● **Problem to work on**: Keep to one stretch of the data below, the lines from the one with "Office Cleaning (62, 1677)" up to and including the one with "Request a Quote (378, 15)", and return that stretch exactly.

*** Task inputs ***

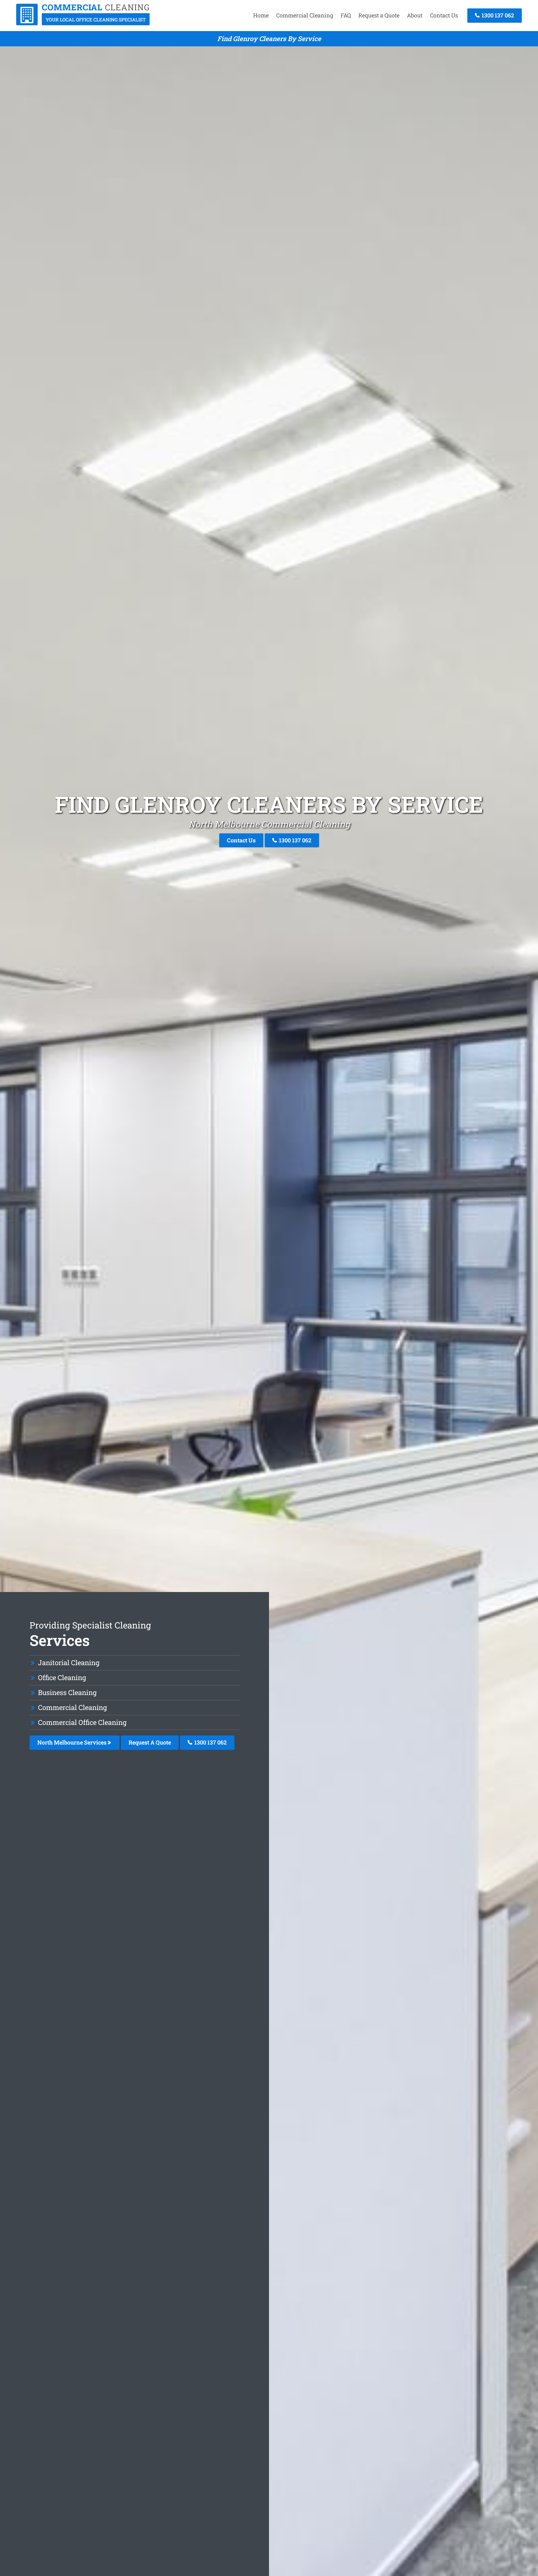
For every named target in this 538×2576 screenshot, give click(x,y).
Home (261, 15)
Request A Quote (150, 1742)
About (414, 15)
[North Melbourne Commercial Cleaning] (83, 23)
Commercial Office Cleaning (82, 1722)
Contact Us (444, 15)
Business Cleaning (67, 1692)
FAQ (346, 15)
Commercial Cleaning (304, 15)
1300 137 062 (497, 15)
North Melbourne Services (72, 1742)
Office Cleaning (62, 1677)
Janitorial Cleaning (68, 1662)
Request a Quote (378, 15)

*** End of Task inputs ***
*** Task inputs ***

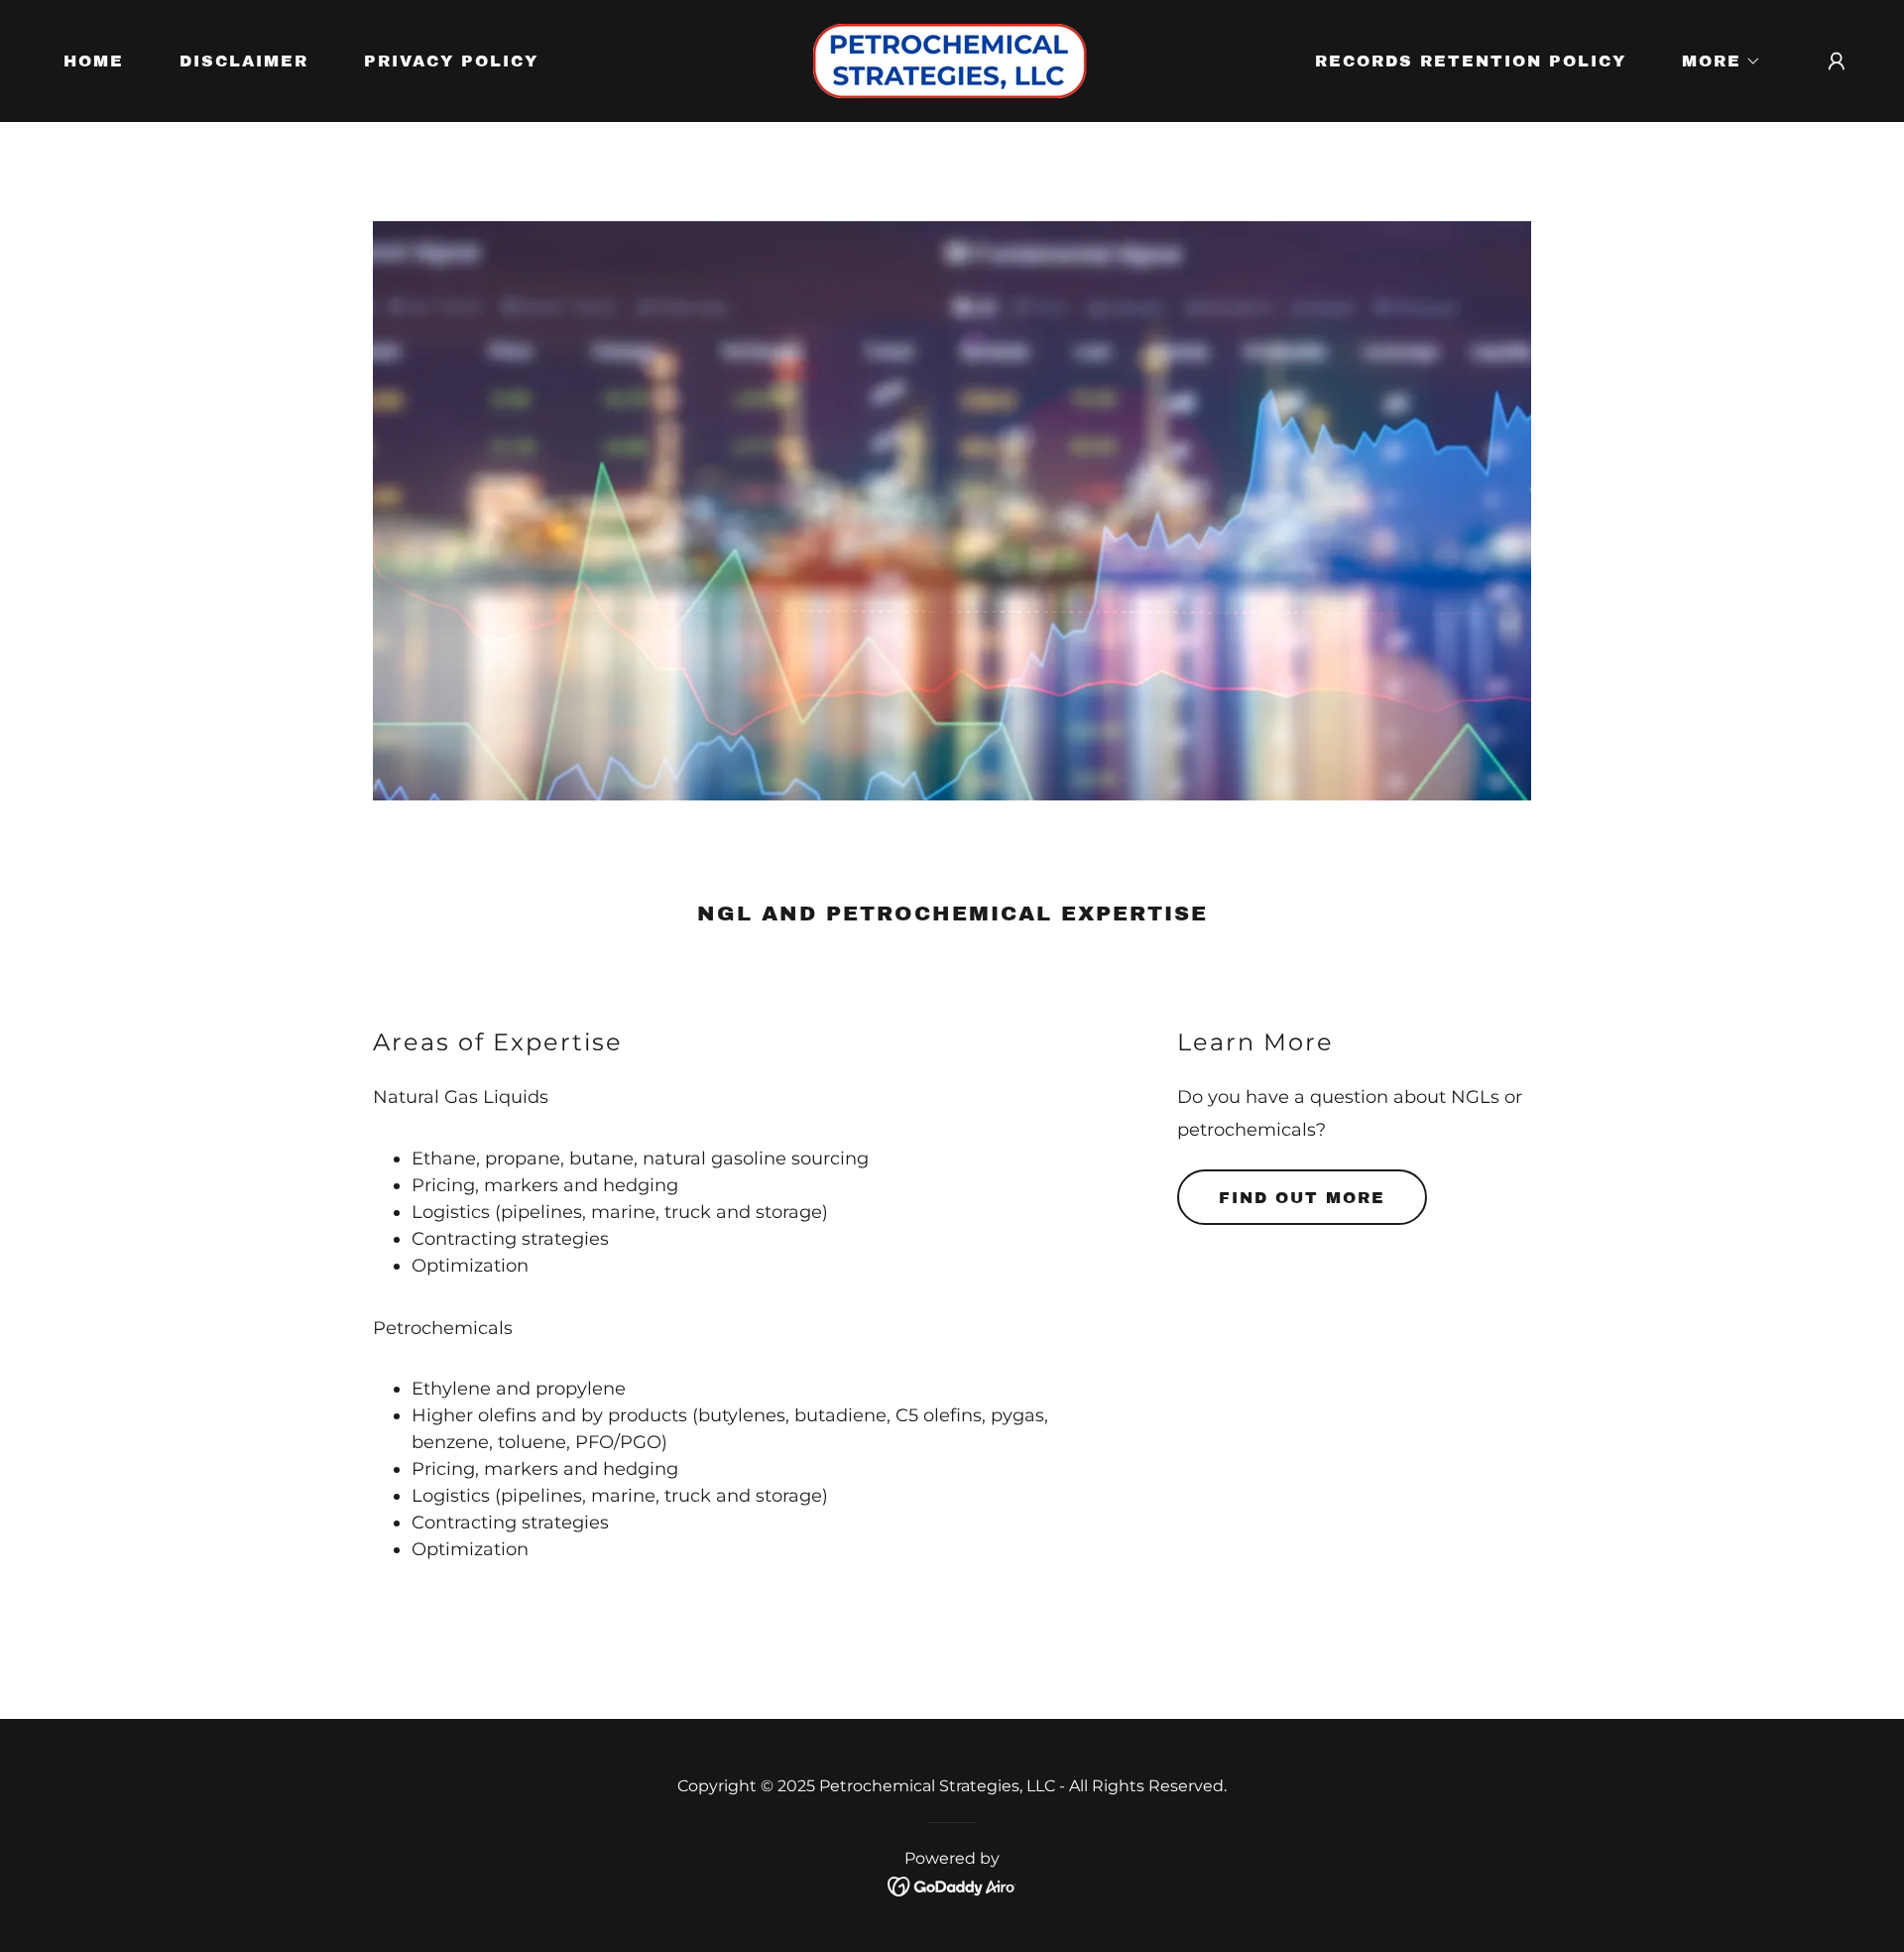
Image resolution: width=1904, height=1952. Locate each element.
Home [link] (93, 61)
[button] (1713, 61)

*** End of Task inputs ***

● **Answer space**:
Office Cleaning (62, 1677)
Janitorial Cleaning (68, 1662)
Request a Quote (378, 15)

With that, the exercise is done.